During sophomore year, instead of pledging fraternities and sororities, many New Yorkers move into off-campus houses or an apartment complex called Smallwood, two blocks from a bar called Sports where Northeast natives congregate most nights in a corner. (Some students call that section of the bar the “L.I.E.” — after the Long Island Expressway.) A new store recently opened in town called Longgg Island Apparel that sells Diesel jeans, trendy “Ed Hardy” brand T-shirts and gold chain necklaces.

. . .

To many Midwesterners, all the East Coast kids seem the same. Thursday night at a bar downtown, a Wall Street Journal reporter’s questioning spurred a heated debate between seniors from New York and the Midwest. Rob Morgan, a 22-year-old sports-communications major from Bloomington, wanted to know why the New Yorkers huddled in their regular section of the bar couldn’t “step outside of their comfort zone” or say “excuse me” when they bumped into him. His friend Ryan Leffler of St. Louis complained of girls from New York in skin-tight black pants who thought they were “God’s gift to Earth” and gave him the cold shoulder when he approached them at the bar.

New Yorker Steven Press retorted, “You just don’t like us because we don’t drive pickup trucks from ’82.” He says the personalized license plates have been ripped off his Lexus twice.

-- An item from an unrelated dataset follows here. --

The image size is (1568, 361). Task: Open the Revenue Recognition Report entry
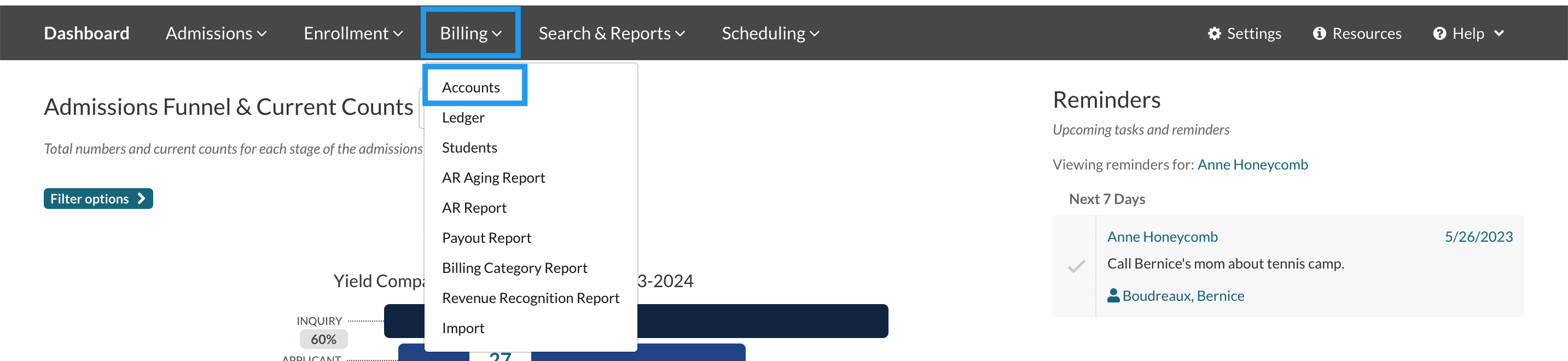point(530,298)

After three years at IU, Samantha Barton hasn’t spent much time outside class socializing with her Midwestern classmates because she thinks they have so little in common. But the Armonk, N.Y., native has also noticed that her Indiana counterparts appear to be more “optimistic” and is beginning to wonder if there’s a link.

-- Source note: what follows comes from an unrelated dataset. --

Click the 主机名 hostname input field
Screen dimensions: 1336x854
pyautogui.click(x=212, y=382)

“I like when things go my way, and if something bad happens to me I’ll cry all day and I’ll need, like, a Xanax,” she says. As for her classmates from Indiana, she says, “They seem….happier.”

Ignoring the whole Xanax comment (I believe that a Mr. Huxley covered this one), the UA has been fortunate to avoid this problem. Part of this, I think, is that Arizona culture, especially in the metropolitan areas, has already been heavily polluted by the snowbirds and their Midwestern kin. Yet even with this influence, there hasn’t yet been a massive migration. The Chicago influence is steady, but not stifling.

Some might point to the presence of “UC-Arizona” phenomenon as a similar phenomenon. Certainly there are many California expatriates, even outside of the university. But there isn’t a “California row,” nor do California kids scorn their lower Arizona brethren. The issue is less of geographic culture, and more a conflict between different income classes, not exactly a new issue on campus.